Top of Excerpted records

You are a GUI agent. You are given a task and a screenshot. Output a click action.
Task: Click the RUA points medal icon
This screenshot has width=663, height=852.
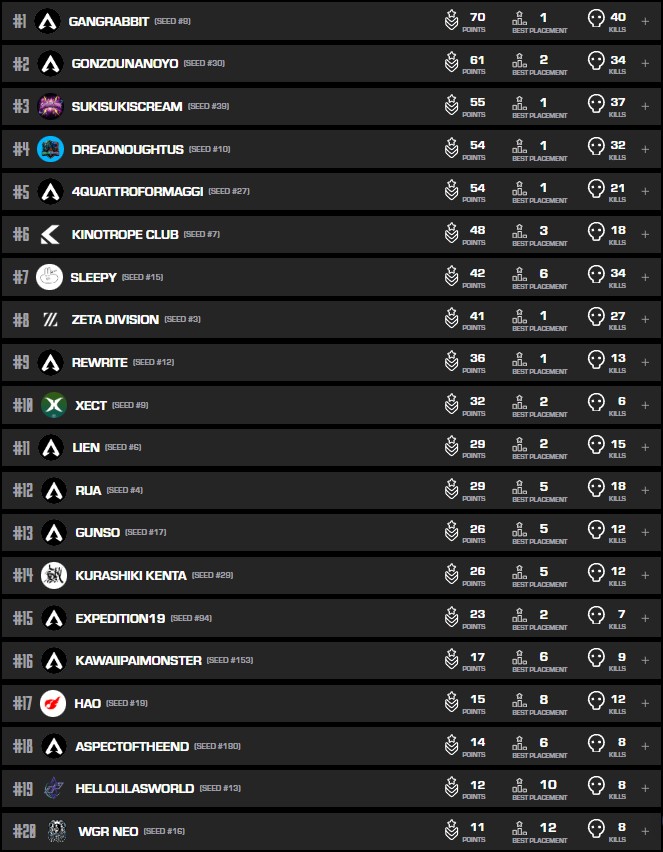pos(452,490)
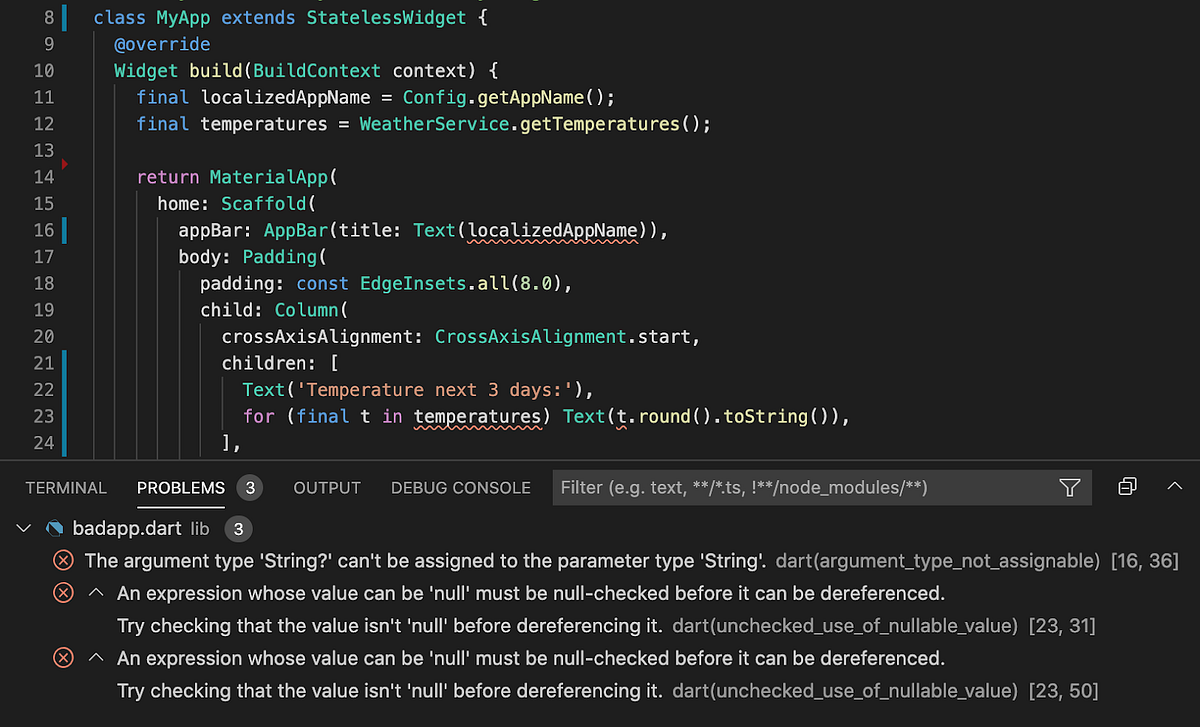Click the error icon on the second dereference error
Screen dimensions: 1200x727
[x=63, y=658]
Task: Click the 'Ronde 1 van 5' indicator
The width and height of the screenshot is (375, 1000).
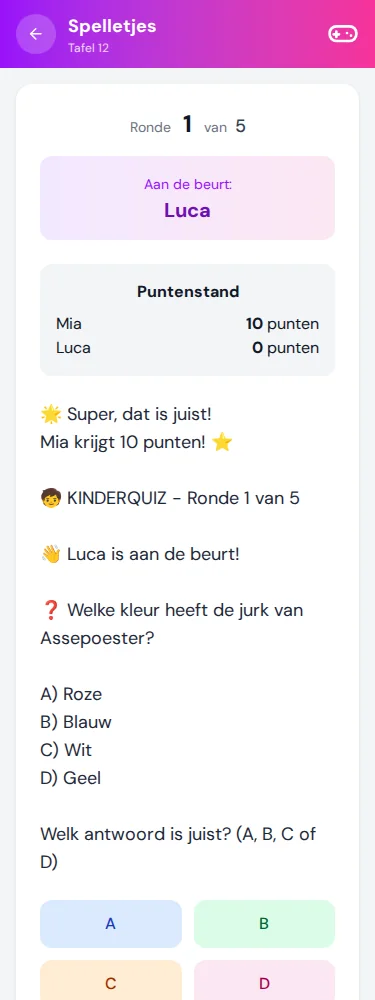Action: tap(188, 126)
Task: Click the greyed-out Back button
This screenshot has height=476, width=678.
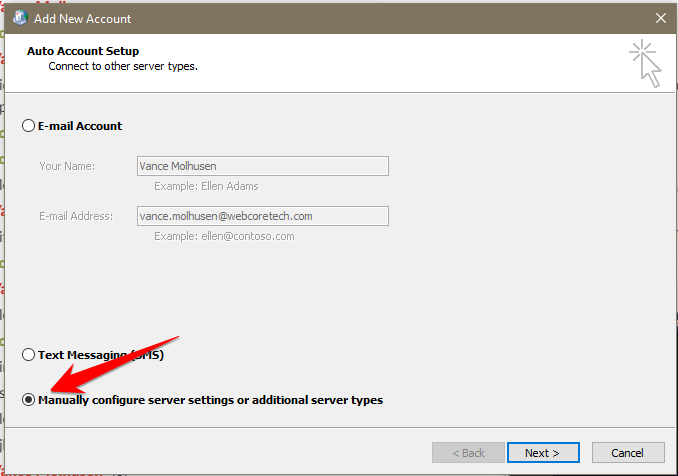Action: click(x=468, y=453)
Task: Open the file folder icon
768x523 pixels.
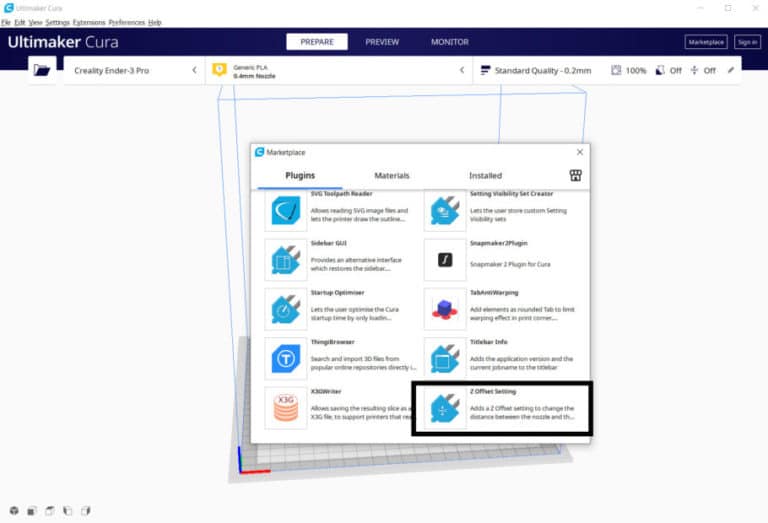Action: [x=42, y=70]
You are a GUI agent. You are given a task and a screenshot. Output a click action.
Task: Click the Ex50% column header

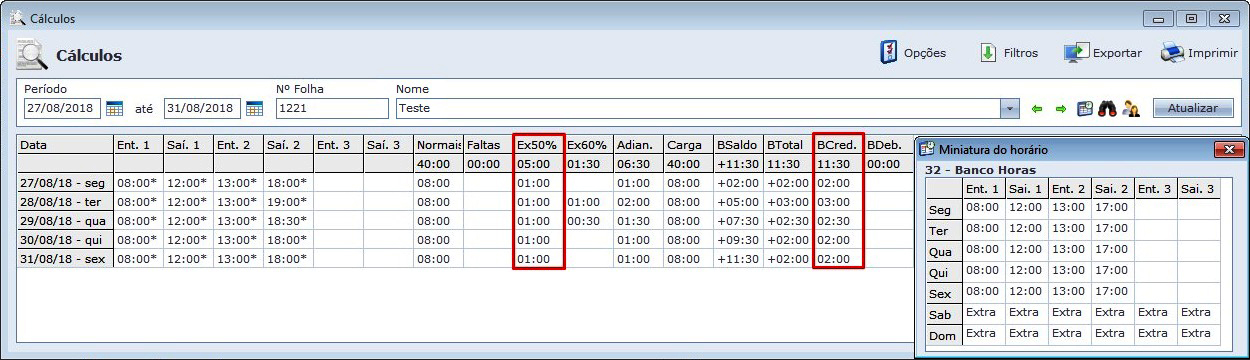click(x=539, y=145)
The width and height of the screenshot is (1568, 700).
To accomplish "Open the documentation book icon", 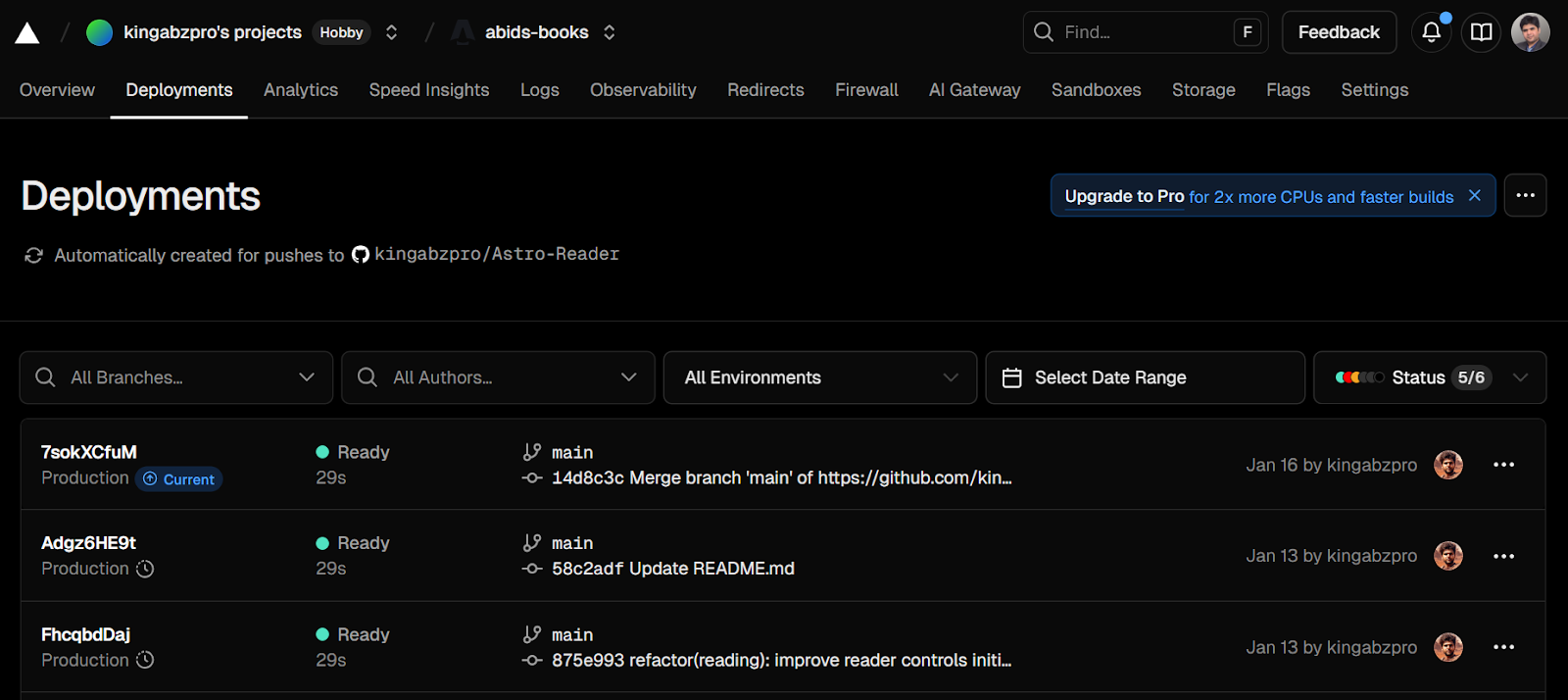I will 1481,32.

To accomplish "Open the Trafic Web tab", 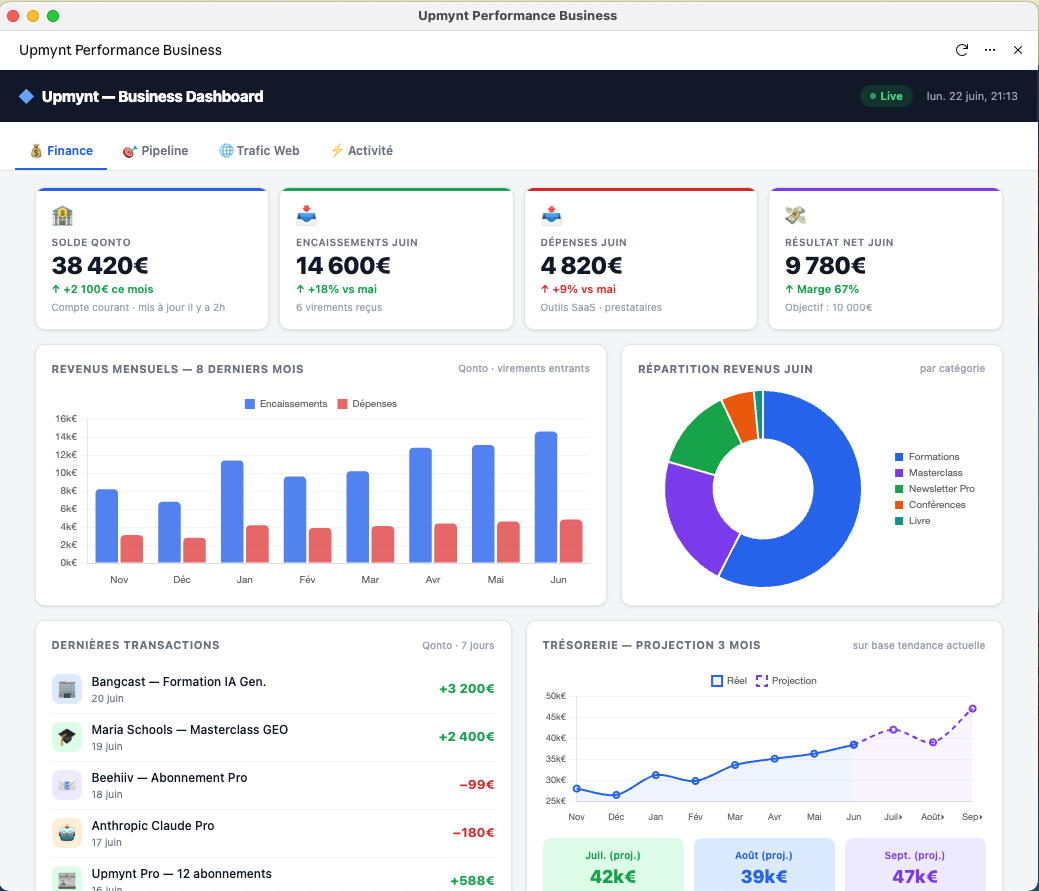I will coord(259,151).

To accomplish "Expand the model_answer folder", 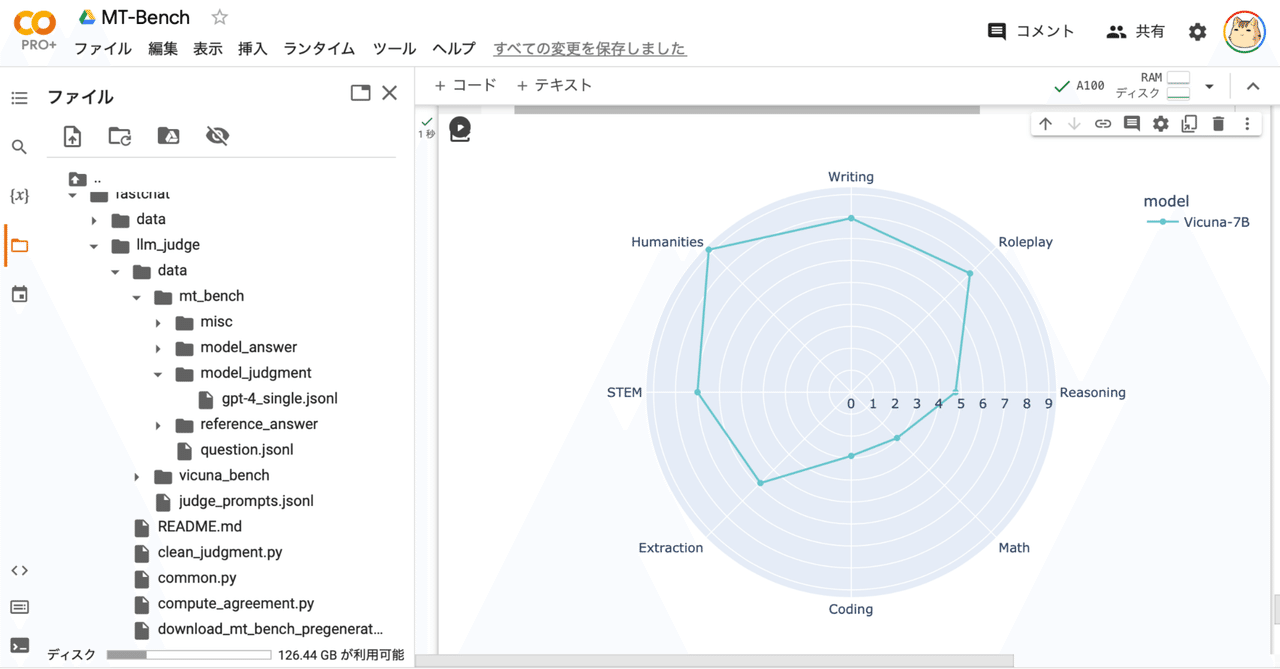I will [x=158, y=347].
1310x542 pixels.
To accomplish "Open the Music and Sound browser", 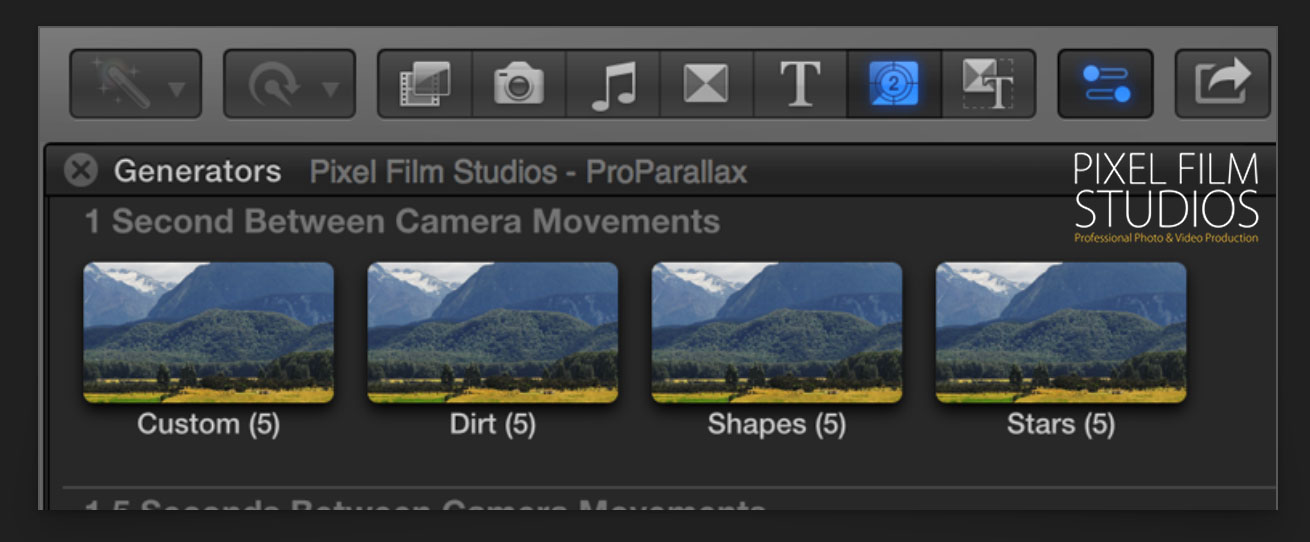I will 612,84.
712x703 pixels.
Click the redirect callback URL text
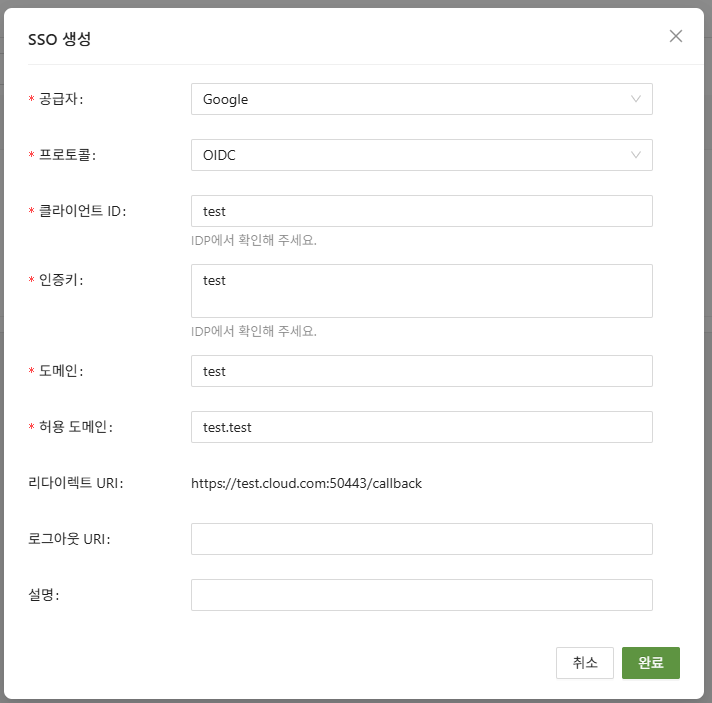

Bottom of Excerpted records

Problem to work on:
Beginning with the line above that has "768x523 pixels." and going on through the line that has "The width and height of the screenshot is (1568, 700).", retype every line exactly and add nothing else; drop the pictures.

Reply:
768x523 pixels.
Action: [x=42, y=70]
You are a GUI agent. You are given a task and a screenshot. Output a click action.
Task: Click the Ex50% column header

click(x=539, y=145)
The width and height of the screenshot is (1568, 700).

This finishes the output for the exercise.